Dans cet arrêt la Haute juridiction juge que « la cour a pu, sans erreur de droit ni erreur de qualification juridique, en déduire que la somme devant être acquittée par la société requérante correspondant au montant de l’aide accordée, qui résultait uniquement de la décision de la Commission 2004/343/CE en date du 16 décembre 2003 par laquelle cet avantage fiscal a été déclaré incompatible avec le régime des aides d’Etat, ne peut constituer un préjudice indemnisable dès lors que l’Etat est tenu de procéder à la récupération de l’aide en mettant à la charge du bénéficiaire une somme correspondant au montant de l’exonération d’impôt illégalement accordée ».
La cour de cassation a également jugé que le préjudice invoqué (manque à gagner des sociétés qui n’ont pu bénéficier de l’aide d’État faute d’avoir pu signer le contrat en raison des manquements d’Enedis) n’était pas réparable. (Cass. Com. 18 sept. 2019, n° 18-12.601 ; Com. 18 sept. 2019, n° 18-12.657).
Nous proposons de suivre ce raisonnement et de considérer que le préjudice allégué n’est pas indemnisable.
Comme nous l’avons indiqué, le 18 mai 2010, la société ERDF a accusé réception du dossier de demande de raccordement présenté pour la SARL Esconergie et l’a accepté comme étant complet avec une date de prise en compte au 17 mai 2010.
Il s’ensuit que la société requérante était susceptible de bénéficier des tarifs de l’arrêté du 12 janvier 2010.
L’arrêté du 12 janvier 2010 a été pris en méconnaissance de l’obligation de notification préalable à la Commission européenne résultant de l’article 108, paragraphe 3, TFUE. L’aide d’État résultant de cet arrêté est donc illégale.
En vertu de l’article 108, paragraphe 3, TFUE, tel qu’interprété par la Cour de justice de l’Union européenne, il incombe aux juridictions nationales de tirer toutes les conséquences de l’illégalité découlant du défaut de notification préalable à la Commission d’une mesure nationale constituant une aide d’État.
S’il incombe aux juridictions nationales de sauvegarder les droits des justiciables face à une éventuelle méconnaissance, de la part des autorités nationales, de l’interdiction de mise à exécution des aides avant l’adoption, par la Commission, d’une décision les autorisant, ces juridictions doivent prendre pleinement en considération l’intérêt de l’Union européenne et ne doivent pas adopter une mesure qui aurait pour seul effet d’étendre le cercle des bénéficiaires de l’aide.
Cette règle résulte de l’arrêt CJCE 5 oct. 2006, aff.
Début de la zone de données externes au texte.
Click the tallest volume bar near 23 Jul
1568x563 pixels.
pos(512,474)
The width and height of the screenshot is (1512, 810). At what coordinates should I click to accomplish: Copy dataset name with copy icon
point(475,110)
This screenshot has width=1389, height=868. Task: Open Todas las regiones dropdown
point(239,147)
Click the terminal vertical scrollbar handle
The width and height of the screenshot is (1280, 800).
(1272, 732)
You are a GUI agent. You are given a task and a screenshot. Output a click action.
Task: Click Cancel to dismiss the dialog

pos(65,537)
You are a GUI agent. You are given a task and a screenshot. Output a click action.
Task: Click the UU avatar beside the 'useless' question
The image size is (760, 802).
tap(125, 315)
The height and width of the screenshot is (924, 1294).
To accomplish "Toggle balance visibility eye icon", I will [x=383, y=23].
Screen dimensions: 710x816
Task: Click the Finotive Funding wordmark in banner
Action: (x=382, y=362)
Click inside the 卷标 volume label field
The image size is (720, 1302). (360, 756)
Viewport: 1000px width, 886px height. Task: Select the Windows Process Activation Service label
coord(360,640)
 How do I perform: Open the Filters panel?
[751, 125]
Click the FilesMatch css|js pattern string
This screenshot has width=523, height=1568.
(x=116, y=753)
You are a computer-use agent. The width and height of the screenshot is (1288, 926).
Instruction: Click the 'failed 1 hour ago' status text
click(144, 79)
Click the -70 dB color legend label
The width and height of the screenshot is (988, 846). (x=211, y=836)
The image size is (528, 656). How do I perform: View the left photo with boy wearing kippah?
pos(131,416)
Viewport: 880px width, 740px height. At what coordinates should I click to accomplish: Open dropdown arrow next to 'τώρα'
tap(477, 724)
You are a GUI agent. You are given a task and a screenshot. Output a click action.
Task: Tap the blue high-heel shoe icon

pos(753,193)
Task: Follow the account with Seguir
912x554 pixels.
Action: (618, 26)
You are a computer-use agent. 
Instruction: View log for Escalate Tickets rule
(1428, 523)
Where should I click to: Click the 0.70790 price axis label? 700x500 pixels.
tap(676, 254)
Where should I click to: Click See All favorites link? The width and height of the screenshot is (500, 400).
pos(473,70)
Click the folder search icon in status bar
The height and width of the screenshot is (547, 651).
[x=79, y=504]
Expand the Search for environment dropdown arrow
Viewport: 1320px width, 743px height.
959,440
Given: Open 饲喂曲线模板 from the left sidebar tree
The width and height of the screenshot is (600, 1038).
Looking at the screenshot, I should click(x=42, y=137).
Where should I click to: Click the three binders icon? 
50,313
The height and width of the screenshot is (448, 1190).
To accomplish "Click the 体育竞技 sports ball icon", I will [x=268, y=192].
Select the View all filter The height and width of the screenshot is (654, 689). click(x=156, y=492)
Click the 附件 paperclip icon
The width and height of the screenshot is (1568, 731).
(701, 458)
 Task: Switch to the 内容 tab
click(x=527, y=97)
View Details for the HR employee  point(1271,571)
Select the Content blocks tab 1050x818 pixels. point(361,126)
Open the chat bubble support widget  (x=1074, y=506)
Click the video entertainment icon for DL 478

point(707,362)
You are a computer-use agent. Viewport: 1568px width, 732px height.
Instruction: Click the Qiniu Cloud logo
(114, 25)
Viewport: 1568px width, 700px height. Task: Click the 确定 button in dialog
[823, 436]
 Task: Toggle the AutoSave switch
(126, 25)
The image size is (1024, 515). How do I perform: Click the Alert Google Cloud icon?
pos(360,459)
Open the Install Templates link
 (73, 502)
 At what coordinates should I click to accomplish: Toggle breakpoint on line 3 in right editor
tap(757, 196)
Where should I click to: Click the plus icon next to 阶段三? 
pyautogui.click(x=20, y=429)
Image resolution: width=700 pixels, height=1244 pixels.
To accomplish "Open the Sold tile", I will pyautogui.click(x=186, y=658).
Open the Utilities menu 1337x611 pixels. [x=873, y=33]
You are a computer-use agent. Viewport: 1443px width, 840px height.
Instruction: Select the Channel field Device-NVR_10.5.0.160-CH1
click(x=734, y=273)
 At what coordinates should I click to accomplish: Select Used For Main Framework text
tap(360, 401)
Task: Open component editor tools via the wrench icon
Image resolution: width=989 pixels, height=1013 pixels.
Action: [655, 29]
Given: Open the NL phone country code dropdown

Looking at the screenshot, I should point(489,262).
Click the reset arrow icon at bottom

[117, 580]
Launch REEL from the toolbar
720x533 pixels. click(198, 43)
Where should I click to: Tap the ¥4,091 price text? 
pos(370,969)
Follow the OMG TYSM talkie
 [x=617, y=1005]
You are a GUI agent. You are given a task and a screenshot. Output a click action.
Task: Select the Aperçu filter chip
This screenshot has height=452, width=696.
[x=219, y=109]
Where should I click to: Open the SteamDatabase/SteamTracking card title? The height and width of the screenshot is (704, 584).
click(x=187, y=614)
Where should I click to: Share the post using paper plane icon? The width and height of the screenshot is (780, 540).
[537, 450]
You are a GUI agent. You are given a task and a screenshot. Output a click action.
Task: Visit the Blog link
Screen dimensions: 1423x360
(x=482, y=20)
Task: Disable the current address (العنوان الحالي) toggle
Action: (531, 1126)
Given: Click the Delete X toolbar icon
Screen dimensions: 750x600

C-368/04, Transalpine Ölleitung in Österreich.
C’est cette jurisprudence de la CJUE qui a conduit la Cour de cassation, s’agissant des arrêtés tarifaires en cause, à juger que le préjudice invoqué (manque à gagner des sociétés qui n’ont pu bénéficier de l’aide d’État faute d’avoir pu signer le contrat en raison des manquements d’Enedis) n’était pas réparable (Cass. Com. 18 sept. 2019, n° 18-12.601 ; Com. 18 sept. 2019, n° 18-12.657).
Dans ces conditions, le préjudice invoqué par la société requérante de la perte de chance de bénéficier d’un tarif procédant d’une aide d’État illégale, n’est pas indemnisable, par principe, ce qui conduira à rejeter les conclusions à fin d’indemnisation.
Nous précisons au surplus que s’agissant de l’évaluation du quantum du préjudice, les éléments produits par la société étaient tout à fait insuffisants comme l’a relevé d’ailleurs la cour d’appel de Riom estimant qu’ils se révélaient insuffisants pour justifier sa réclamation.
La Sarl Esconergie se fonde en effet sur deux rapports d’experts comptables, non contradictoires, réalisés à la demande de la société et qui ne prennent pas en considération les aléas de l’exploitation de la centrale et les effets du vieillissement de ses composants.
En l’état de l’instruction, le préjudice n’était pas justifié ce qui n’aurait pu que conduire au rejet.
Par ces motifs, nous concluons au rejet de la requête.